Subgroup analyses provide more comprehensive insights into the associations of consumption of dietary cholesterol and eggs with all-cause and cardiovascular mortality. The associations tend to be intensified in persons with cardiometabolic diseases (obesity, hypertension, diabetes mellitus, hyperlipidemia) or risk factors of cardiometabolic diseases (advanced age). In populations with cardiometabolic diseases, more frequent unhealthy lifestyles48 and metabolic disorder, including insulin resistance and dyslipidemia49, are not conducive to maintaining cholesterol homeostasis and may cause the amplification of the adverse impacts of consumption of dietary cholesterol and eggs. The stronger association of dietary cholesterol intake and egg consumption with cardiovascular mortality in the non-hypertension subgroup needs to be interpreted with caution. The Type I error derived from selection bias may exist in view of the small sample size of the non-hypertension subgroup. It is unclear why there are different manifestations of dietary cholesterol intake and egg consumption in subgroups stratified by sex. However, this reveals that the effects of dietary cholesterol and eggs on human health are not entirely consistent.

This study, as far as we know, is the first cohort study on the associations of dietary cholesterol intake and egg consumption with all-cause and cardiovascular mortality in the population with stroke. Furthermore, the RCS models and subgroup analyses are important strengths of our study depicting the nonlinear relationship between egg consumption and all-cause mortality and screening high-risk subgroups for dietary cholesterol intake and egg consumption. However, statistical power was limited in some subgroups due to insufficient sample sizes or low event frequencies. Our study also has several limitations. First, the research sample for this study is restricted to individuals from the US. Due to the inevitable differences in population characteristics, the findings of this study cannot be extrapolated to populations in other regions. Second, the determination of stroke diagnosis is based on participants’ self-reports rather than medical records. This has a potential risk of recall bias and fails to discriminate between ischemic and hemorrhagic stroke, which have differential risk factor profiles and short-term mortality risk50. Third, this study does not distinguish the food sources of dietary cholesterol, which has shown different effects on mortality in the Chinese population14. Fourth, 24-h dietary recalls cannot reflect the long-term exposure levels of egg consumption. Thus, using a dichotomous variable (> 1/≤ 1 egg per day) rather than a continuous variable, we evaluated the effect of egg consumption on mortality to reduce information bias. Fifth, we did not distinguish the cooking methods of eggs, which may change the nutrient content of eggs. Nonetheless, there is no evidence that changes in cooking methods affect the association between egg consumption and mortality12. Sixth, due to the limited variables available in NHANES, residual confounding has not been fully eliminated, as variables such as fruit and vegetable intake and physical activity were not accounted for.
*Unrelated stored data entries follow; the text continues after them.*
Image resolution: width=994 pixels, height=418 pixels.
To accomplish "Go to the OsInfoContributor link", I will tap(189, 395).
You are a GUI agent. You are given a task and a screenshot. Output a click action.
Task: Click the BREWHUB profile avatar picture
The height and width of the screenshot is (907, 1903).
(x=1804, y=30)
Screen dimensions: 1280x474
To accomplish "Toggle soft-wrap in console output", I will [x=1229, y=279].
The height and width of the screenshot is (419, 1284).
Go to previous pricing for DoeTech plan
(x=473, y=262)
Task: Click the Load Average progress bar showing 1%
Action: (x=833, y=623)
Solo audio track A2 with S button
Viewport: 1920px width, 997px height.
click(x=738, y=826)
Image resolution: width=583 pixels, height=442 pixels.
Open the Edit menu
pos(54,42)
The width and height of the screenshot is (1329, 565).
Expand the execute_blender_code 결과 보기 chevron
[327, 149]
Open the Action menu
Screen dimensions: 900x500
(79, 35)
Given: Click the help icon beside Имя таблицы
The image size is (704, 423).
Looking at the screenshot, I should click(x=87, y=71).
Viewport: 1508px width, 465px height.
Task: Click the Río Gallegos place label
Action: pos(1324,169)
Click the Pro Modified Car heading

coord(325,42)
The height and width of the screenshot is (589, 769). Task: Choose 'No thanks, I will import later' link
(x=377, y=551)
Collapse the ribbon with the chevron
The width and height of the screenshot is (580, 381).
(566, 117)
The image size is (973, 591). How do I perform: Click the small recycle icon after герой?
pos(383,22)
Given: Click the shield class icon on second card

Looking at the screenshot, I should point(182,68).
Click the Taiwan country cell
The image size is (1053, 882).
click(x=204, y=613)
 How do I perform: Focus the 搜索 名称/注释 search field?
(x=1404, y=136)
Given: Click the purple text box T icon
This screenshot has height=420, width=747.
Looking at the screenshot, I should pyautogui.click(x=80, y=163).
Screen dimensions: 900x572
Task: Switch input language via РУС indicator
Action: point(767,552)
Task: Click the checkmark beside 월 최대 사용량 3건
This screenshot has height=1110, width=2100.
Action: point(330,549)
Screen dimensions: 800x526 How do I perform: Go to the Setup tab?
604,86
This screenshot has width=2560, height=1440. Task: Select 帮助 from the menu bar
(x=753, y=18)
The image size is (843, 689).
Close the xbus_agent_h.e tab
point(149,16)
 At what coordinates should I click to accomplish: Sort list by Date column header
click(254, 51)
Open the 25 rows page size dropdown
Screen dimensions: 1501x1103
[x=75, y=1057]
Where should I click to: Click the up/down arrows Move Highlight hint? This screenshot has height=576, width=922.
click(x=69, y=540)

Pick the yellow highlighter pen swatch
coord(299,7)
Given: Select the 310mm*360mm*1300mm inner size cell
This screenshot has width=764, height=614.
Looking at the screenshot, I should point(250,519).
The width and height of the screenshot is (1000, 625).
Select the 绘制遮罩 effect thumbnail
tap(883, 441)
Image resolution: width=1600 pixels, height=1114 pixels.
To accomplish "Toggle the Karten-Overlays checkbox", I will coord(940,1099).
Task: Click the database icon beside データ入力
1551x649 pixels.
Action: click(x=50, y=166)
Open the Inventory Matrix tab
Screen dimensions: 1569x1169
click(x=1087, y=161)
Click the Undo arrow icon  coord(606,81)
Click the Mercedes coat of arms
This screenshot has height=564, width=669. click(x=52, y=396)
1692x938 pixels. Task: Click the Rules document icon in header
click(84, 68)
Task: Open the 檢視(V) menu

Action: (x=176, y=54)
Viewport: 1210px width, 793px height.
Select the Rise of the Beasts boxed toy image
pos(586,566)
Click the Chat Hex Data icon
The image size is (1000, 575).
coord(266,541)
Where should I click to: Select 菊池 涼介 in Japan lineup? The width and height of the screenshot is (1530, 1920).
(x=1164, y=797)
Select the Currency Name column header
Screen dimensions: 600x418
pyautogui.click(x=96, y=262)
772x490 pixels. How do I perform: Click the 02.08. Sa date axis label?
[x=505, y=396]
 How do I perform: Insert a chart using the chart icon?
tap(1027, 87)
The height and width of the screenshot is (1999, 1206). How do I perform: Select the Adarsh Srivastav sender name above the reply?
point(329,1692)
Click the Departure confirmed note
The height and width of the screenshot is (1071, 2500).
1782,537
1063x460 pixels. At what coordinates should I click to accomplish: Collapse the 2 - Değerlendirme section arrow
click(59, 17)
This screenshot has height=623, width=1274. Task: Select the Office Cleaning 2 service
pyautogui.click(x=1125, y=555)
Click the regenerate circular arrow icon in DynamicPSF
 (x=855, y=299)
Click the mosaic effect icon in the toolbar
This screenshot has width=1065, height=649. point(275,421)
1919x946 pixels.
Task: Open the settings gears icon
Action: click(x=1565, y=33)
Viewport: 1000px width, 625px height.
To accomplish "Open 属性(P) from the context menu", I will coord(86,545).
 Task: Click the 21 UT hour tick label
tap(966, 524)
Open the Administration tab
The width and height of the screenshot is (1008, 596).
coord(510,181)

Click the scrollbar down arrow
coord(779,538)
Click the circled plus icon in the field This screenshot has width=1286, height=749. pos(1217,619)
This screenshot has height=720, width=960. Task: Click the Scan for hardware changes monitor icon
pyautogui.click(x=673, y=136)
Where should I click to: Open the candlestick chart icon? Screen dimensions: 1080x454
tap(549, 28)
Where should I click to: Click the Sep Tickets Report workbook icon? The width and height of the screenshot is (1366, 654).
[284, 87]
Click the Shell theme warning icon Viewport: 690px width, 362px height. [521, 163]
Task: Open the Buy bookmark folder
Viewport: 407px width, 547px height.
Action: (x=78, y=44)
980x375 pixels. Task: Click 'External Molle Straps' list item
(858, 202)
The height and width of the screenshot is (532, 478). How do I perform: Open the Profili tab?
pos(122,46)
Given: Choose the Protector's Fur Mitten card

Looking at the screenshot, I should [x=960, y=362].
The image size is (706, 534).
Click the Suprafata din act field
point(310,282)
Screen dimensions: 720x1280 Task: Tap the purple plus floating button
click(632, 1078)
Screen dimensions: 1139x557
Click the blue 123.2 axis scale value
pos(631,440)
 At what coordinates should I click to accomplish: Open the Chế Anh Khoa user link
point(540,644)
Further randomized controlled trials are required to elucidate the long-term influences of consumption of dietary cholesterol and eggs on mortality.

Conclusions

In a modest sample of US stroke survivors, we found significant positive associations between dietary cholesterol intake and risk of all-cause and cardiovascular mortality, whereas egg consumption was related to risk of all-cause mortality in a nonlinear manner. Our findings indicate that limiting dietary cholesterol intake and moderate consumption of up to 1 egg per day might be beneficial for the health of stroke survivors. However, given the limitations of this study, our analyses should be replicated in larger cohorts, more rigorous designs, and populations in other regions before the formulation of clinical practice and public health guidelines to enhance the long-term health and longevity of patients with stroke.